▸ Objective:
Extract the lines below, starting at the first line and ending at the line containing "Ayúdanos a mejorar (250, 1777)", with both of those included, copying each one word for word.

▸ Recorded information:
START
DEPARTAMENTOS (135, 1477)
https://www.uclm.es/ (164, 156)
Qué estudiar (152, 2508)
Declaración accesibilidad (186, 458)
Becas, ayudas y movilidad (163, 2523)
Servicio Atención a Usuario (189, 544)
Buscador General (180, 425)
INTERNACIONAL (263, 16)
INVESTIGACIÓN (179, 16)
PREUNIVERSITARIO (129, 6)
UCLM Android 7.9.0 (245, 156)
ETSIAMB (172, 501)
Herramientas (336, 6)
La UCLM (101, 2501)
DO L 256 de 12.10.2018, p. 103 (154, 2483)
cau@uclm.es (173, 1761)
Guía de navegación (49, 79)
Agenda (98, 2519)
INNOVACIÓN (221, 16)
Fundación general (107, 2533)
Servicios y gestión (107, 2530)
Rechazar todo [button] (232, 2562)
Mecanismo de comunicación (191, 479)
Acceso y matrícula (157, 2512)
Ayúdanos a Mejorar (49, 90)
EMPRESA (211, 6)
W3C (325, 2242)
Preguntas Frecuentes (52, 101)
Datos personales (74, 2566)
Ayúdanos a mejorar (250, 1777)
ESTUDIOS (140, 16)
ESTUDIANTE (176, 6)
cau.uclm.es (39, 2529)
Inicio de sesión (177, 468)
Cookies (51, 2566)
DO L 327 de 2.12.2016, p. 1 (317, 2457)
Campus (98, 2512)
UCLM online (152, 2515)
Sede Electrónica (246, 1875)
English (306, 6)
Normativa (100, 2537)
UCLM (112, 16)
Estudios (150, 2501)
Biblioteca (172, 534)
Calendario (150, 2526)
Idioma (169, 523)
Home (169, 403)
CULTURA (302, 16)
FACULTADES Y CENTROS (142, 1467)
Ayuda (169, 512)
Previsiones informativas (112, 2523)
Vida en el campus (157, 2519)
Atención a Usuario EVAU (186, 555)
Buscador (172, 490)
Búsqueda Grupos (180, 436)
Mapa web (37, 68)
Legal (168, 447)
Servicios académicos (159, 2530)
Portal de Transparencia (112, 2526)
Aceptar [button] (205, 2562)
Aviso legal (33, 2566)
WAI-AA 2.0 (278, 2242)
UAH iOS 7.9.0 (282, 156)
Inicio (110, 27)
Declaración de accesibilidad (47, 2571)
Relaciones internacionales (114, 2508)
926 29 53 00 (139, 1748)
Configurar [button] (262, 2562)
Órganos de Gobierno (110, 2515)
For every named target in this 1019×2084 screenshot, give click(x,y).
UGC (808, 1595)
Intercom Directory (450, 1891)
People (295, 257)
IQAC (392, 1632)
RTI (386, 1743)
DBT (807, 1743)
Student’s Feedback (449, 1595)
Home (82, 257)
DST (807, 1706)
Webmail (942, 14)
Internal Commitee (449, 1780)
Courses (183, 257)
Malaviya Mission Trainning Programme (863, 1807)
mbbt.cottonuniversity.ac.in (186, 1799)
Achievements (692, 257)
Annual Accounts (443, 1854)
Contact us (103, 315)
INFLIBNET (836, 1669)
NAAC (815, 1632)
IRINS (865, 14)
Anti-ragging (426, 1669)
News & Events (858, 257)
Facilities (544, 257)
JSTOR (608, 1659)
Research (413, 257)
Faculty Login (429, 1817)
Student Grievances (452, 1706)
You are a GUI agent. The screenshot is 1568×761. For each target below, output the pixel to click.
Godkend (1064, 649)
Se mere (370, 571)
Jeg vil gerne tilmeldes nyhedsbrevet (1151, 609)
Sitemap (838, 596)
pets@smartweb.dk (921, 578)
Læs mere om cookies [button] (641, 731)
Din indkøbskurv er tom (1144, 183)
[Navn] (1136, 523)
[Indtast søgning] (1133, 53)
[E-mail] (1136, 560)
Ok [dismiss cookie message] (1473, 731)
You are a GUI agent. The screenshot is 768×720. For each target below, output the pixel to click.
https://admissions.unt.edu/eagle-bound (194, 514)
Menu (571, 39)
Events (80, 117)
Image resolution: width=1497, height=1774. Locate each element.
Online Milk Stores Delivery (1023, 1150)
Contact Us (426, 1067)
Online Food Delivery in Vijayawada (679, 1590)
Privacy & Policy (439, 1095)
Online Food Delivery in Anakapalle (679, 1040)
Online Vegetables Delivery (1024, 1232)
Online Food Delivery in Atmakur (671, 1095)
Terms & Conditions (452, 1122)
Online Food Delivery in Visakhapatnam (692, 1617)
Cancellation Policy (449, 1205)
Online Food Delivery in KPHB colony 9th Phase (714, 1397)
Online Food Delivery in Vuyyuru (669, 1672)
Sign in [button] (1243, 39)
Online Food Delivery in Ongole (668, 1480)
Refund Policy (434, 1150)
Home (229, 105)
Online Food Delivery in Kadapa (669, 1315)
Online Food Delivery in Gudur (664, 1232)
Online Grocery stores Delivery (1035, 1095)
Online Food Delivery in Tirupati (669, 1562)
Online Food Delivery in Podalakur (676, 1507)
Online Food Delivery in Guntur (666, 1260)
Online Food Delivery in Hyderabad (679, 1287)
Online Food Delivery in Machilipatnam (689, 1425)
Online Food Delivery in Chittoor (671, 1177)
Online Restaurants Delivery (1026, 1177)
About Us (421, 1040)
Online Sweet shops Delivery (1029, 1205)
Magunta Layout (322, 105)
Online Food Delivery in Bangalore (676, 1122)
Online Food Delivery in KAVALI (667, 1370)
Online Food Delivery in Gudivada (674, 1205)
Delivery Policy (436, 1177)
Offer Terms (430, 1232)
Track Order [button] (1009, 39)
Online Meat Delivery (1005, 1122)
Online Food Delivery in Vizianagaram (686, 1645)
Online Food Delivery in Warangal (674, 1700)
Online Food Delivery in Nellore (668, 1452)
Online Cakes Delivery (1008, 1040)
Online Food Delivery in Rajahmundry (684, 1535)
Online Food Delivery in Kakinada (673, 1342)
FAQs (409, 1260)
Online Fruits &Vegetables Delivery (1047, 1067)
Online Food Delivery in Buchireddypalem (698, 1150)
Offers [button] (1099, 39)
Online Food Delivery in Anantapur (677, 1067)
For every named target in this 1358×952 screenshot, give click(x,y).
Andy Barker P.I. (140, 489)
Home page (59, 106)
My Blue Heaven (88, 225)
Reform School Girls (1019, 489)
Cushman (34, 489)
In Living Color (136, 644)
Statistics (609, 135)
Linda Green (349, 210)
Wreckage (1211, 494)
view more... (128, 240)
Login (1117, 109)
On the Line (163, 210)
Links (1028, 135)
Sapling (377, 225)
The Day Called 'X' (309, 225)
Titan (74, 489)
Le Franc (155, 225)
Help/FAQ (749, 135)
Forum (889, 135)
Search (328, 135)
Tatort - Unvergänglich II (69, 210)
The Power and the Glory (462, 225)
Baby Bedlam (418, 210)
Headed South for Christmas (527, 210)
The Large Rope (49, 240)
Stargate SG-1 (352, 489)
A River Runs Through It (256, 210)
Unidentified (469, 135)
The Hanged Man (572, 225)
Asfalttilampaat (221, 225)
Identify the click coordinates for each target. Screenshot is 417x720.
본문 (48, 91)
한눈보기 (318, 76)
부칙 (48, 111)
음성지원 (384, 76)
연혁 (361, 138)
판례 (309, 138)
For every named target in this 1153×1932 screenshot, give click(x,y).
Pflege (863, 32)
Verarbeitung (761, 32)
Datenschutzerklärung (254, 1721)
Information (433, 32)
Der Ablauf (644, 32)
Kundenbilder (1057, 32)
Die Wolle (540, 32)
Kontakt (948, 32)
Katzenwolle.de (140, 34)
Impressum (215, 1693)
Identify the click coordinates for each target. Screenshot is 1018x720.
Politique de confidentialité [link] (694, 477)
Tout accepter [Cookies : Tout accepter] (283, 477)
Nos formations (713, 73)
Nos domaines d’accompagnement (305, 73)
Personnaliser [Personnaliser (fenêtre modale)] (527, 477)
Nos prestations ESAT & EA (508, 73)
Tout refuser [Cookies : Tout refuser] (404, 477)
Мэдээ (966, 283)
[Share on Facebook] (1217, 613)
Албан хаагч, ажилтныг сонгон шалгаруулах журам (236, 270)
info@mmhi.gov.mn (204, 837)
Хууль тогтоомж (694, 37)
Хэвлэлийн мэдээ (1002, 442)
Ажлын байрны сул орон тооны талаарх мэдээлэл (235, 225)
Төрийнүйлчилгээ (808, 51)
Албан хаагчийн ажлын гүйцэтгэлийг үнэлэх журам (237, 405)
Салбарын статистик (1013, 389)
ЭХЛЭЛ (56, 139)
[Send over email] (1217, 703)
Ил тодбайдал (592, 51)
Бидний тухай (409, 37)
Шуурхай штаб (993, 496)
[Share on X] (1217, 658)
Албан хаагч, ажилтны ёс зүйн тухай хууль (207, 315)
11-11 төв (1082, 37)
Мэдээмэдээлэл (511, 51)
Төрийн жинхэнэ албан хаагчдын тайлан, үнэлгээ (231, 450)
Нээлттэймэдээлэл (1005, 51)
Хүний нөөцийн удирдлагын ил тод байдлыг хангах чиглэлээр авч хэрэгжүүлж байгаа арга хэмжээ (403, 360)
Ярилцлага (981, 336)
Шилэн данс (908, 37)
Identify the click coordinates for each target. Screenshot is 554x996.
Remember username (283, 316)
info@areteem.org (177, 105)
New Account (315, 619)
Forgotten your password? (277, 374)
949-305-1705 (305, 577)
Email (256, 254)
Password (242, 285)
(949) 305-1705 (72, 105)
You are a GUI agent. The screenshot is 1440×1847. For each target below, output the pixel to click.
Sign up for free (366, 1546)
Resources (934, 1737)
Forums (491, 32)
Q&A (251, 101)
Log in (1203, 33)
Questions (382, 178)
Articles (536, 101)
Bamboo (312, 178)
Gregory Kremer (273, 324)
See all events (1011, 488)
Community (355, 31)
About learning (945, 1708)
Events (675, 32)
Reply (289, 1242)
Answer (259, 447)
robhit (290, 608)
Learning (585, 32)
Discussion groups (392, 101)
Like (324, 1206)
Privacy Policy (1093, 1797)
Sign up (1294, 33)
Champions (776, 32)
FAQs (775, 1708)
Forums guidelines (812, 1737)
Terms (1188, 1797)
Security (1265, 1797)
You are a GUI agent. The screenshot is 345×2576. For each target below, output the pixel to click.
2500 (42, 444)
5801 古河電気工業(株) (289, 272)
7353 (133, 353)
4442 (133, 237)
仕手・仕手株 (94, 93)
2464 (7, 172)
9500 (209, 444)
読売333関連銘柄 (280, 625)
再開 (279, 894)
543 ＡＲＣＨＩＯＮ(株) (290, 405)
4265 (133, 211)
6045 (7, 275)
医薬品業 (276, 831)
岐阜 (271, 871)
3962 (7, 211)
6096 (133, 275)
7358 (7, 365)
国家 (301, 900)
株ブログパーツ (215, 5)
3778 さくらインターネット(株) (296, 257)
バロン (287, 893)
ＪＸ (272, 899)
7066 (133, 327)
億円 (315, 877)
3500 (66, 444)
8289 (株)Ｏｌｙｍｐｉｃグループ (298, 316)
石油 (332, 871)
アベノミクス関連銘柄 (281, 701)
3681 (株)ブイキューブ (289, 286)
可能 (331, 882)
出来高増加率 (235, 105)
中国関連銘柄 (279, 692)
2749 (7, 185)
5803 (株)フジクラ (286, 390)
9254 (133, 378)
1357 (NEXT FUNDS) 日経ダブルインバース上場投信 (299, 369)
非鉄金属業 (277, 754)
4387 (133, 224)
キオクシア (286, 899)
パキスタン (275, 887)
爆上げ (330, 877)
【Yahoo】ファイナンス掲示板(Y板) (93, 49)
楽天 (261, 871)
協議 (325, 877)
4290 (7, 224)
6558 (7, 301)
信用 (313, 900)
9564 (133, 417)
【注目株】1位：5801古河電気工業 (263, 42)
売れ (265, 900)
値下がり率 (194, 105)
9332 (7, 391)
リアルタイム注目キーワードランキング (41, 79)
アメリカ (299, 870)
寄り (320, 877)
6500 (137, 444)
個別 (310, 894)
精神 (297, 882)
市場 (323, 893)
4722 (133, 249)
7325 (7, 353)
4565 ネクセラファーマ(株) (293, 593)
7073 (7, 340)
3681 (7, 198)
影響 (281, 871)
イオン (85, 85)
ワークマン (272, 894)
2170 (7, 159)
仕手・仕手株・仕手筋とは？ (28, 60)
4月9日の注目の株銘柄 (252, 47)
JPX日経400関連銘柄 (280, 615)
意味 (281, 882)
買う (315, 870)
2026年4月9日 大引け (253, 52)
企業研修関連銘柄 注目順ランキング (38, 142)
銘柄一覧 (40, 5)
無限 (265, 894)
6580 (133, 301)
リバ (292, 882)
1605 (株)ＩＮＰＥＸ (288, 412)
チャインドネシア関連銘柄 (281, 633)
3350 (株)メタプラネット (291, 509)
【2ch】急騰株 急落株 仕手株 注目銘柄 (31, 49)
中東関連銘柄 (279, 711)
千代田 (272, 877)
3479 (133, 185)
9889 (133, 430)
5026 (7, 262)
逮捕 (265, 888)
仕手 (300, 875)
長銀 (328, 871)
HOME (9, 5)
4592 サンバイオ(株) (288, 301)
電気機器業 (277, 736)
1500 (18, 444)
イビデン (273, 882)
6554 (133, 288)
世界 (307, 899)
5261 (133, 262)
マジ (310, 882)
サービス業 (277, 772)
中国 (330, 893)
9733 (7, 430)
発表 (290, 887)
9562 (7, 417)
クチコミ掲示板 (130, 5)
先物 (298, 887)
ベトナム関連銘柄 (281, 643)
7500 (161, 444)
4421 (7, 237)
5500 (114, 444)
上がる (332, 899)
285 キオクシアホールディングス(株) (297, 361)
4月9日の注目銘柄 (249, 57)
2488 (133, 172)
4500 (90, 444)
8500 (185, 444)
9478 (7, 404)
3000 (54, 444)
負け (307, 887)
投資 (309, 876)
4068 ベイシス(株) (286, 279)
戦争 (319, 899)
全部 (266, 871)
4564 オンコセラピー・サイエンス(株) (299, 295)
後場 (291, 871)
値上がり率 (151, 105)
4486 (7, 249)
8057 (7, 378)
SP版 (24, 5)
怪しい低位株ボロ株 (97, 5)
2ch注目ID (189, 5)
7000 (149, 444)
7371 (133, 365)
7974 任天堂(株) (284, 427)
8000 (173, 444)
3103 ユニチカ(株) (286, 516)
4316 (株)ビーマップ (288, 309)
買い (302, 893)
END
▸ Right answer:
DEPARTAMENTOS (135, 1477)
https://www.uclm.es/ (164, 156)
Qué estudiar (152, 2508)
Declaración accesibilidad (186, 458)
Becas, ayudas y movilidad (163, 2523)
Servicio Atención a Usuario (189, 544)
Buscador General (180, 425)
INTERNACIONAL (263, 16)
INVESTIGACIÓN (179, 16)
PREUNIVERSITARIO (129, 6)
UCLM Android 7.9.0 (245, 156)
ETSIAMB (172, 501)
Herramientas (336, 6)
La UCLM (101, 2501)
DO L 256 de 12.10.2018, p. 103 (154, 2483)
cau@uclm.es (173, 1761)
Guía de navegación (49, 79)
Agenda (98, 2519)
INNOVACIÓN (221, 16)
Fundación general (107, 2533)
Servicios y gestión (107, 2530)
Rechazar todo [button] (232, 2562)
Mecanismo de comunicación (191, 479)
Acceso y matrícula (157, 2512)
Ayúdanos a Mejorar (49, 90)
EMPRESA (211, 6)
W3C (325, 2242)
Preguntas Frecuentes (52, 101)
Datos personales (74, 2566)
Ayúdanos a mejorar (250, 1777)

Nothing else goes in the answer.